→ WORK INSTRUCTIONS: Please write out the line containing "The width and" and each line after it through the end of the data, exactly, and nothing else.

*** Opening DATA FOR THIS EXERCISE ***

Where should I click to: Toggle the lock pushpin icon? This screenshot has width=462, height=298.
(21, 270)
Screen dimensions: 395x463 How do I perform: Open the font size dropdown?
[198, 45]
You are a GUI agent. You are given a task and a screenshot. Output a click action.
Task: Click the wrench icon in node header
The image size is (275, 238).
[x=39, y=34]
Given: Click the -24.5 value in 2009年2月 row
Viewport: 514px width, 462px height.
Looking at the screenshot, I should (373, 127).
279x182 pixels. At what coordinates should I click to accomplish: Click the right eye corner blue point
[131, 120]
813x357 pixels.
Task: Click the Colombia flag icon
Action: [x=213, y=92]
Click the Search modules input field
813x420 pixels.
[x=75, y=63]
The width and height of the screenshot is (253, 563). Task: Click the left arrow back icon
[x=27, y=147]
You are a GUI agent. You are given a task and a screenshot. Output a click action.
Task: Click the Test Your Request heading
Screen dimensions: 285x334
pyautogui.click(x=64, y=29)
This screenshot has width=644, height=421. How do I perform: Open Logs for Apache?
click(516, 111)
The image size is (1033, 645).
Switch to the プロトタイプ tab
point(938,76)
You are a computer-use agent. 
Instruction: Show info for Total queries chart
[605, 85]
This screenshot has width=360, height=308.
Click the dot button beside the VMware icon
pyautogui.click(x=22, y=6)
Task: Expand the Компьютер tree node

*** Closing DATA FOR THIS EXERCISE ***

→ RESULT BELOW:
The width and height of the screenshot is (253, 563). Task: Click the left arrow back icon
[x=27, y=147]
You are a GUI agent. You are given a task and a screenshot. Output a click action.
Task: Click the Test Your Request heading
Screen dimensions: 285x334
pyautogui.click(x=64, y=29)
This screenshot has width=644, height=421. How do I perform: Open Logs for Apache?
click(516, 111)
The image size is (1033, 645).
Switch to the プロトタイプ tab
point(938,76)
You are a computer-use agent. 
Instruction: Show info for Total queries chart
[605, 85]
This screenshot has width=360, height=308.
Click the dot button beside the VMware icon
pyautogui.click(x=22, y=6)
Task: Expand the Компьютер tree node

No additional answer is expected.